Mrs.zweig a écrit:Bonjour,
Alors on dit qu'il est plus avantageux d'utiliser l'immunofluorescence indirecte que la directe parce que cela "amplifie le signal " J'aimerai savoir pourquoi, comment, par quel(s) phénomène(s) ? en effet, je ne comprend pas bien en quoi le fait que le fluorochrome soit sur l'anticorps secondaire ou le primaire peut changer l'ampleur du signal
Sur cette image tu vois bien l’amplification du signal en immunofluorescence indirecte.
Pour la directe : 1 seul Ac se fixe a la molécule cible et il porte la fluorescence
Pour l’indirecte : 1 seul Ac se fixe à la mol cible (Ac primaire) MAIS plusieurs Ac (Ac secondaires) se fixent sur le premier Ac ; et comme ces Ac secondaires portent la fluorescence on va avoir un bien meilleur signal car beaucoup + de mol fluorescentes sont accrochées à la mol cible.
De plus, pourrais-je avoir un petit topo Dapi/Hoechst VS la méthode fish s'il vous plait ? Car étant donné que les deux traitent de l'ADN je m'embrouille un peu !!
Ah oui aussi concernant DAPI on dit que l'euchromatine peu condensée est faiblement marquée pourquoi ?
En effet les deux techniques fonctionnent sur l'ADN:
--> Le FISH sert a tracer un gène particulier dans le noyau, à savoir son emplacement dans le génome.
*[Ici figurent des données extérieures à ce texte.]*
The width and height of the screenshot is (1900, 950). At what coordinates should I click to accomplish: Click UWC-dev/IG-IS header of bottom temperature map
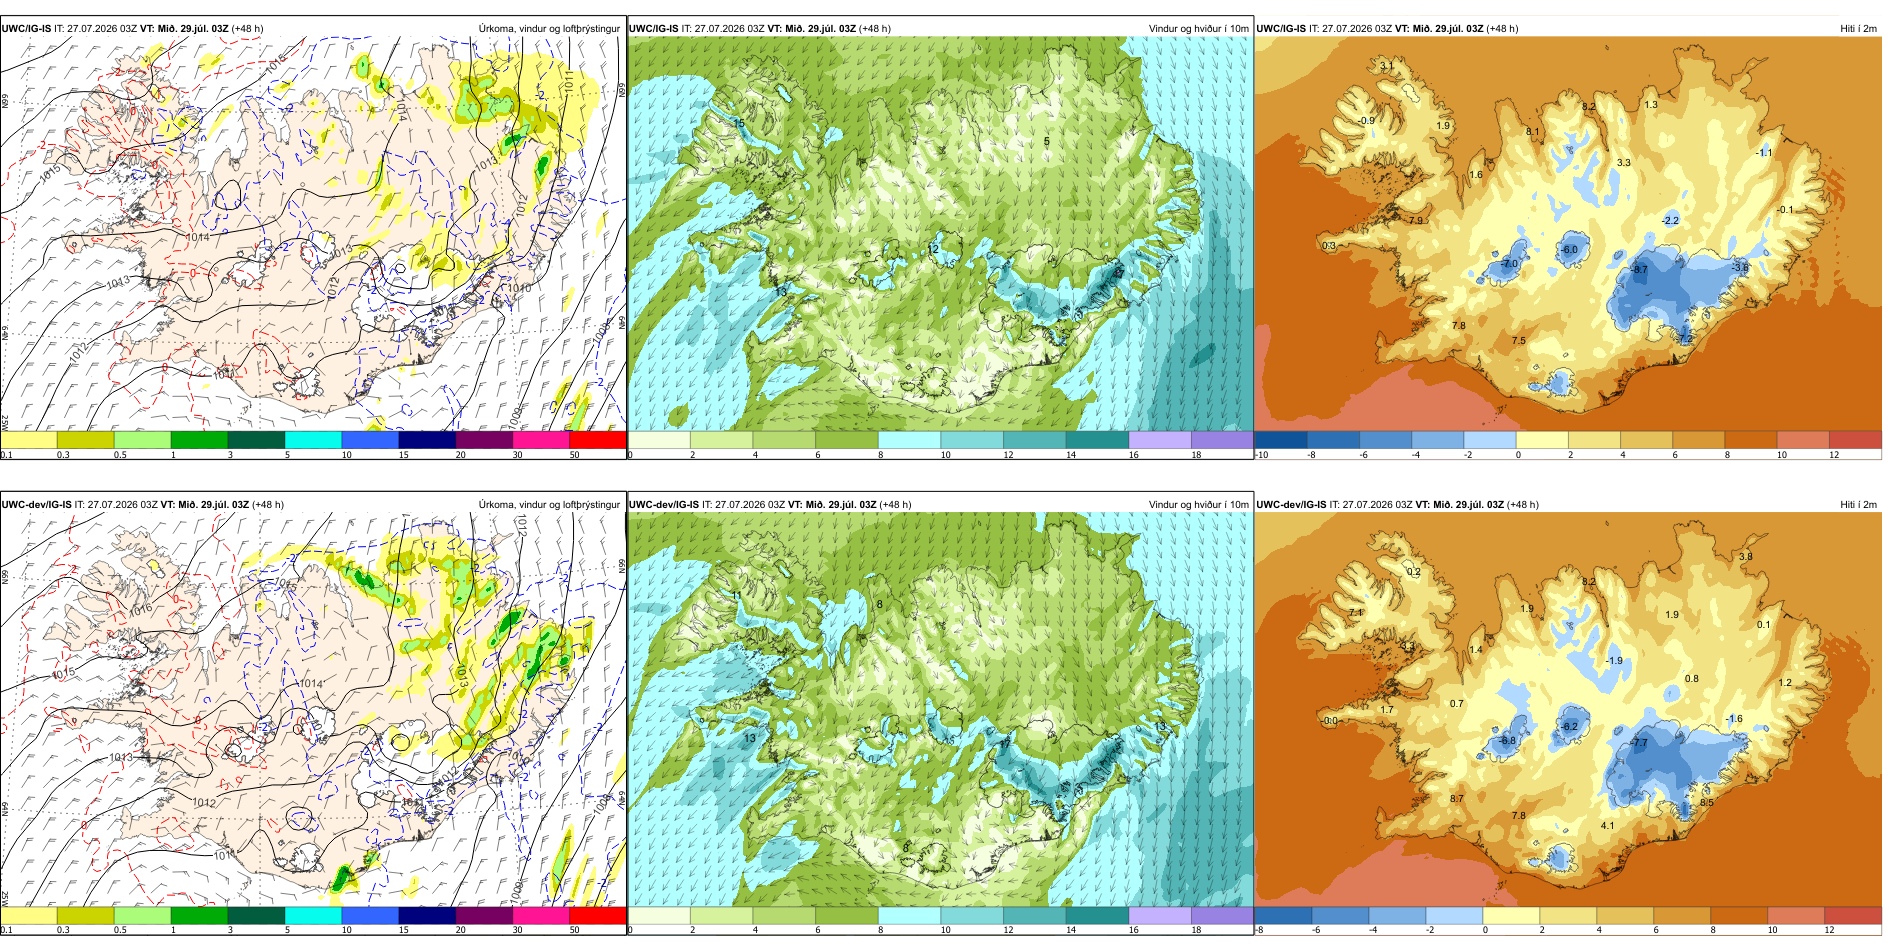(1291, 504)
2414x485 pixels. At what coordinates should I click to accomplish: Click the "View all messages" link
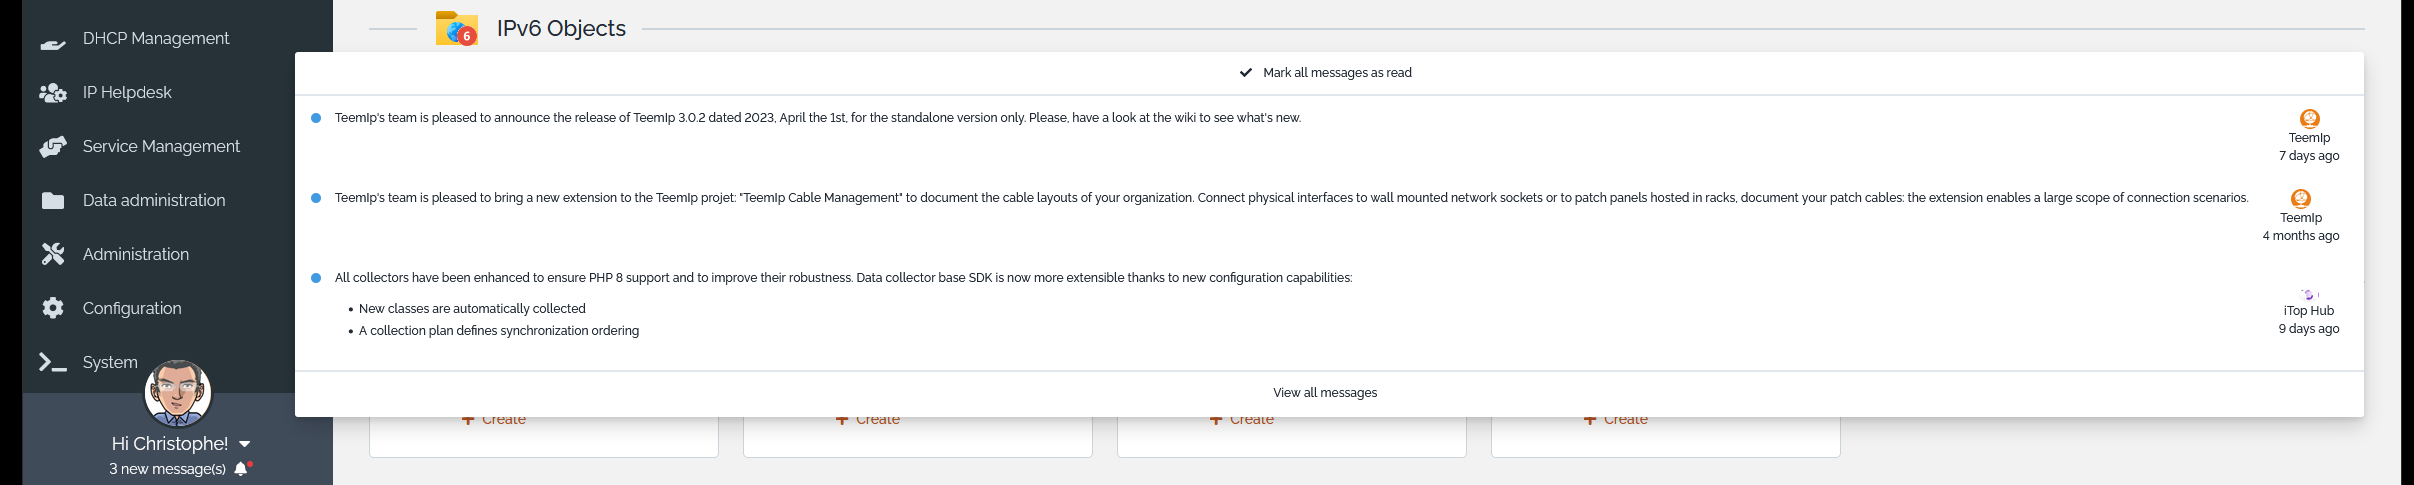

On va attacher une
sonde fluorescente Spécifique à un morceau d'ADN. Ca va par exemple permettre de faire des cartes génétiques càd qu'on va pouvoir déterminer l'ordre des gènes dans un chromosome.
-->
L'Hoechst et le DAPI ne sont pas spécifique à une portion d'ADN particulière c'est LA différence avec le FISH. Ils vont marquer tout l'ADN. Du coup la quantité de colorants dans une zone du noyau dépend de la concentration d'ADN dans cette zone, c'est proportionnel --> ça va servir a visualiser l'euchromatine et l'hétérochromatine.
L'euchromatine c'est de L'ADN peu condensé dans le noyau donc il y aura également une petite concentration de DAPI et une fluorescence faible.
L'hétérochromatine c'est l'ADN très condensé donc il y aura beaucoup de DAPI donc une fluorescence plus forte.
Et on peut considérer que dapi et Hoescht appartiennent aussi à la catégorie des marqueurs de l'ADN qui ne sont pas naturellement fluorescent c'est ça ?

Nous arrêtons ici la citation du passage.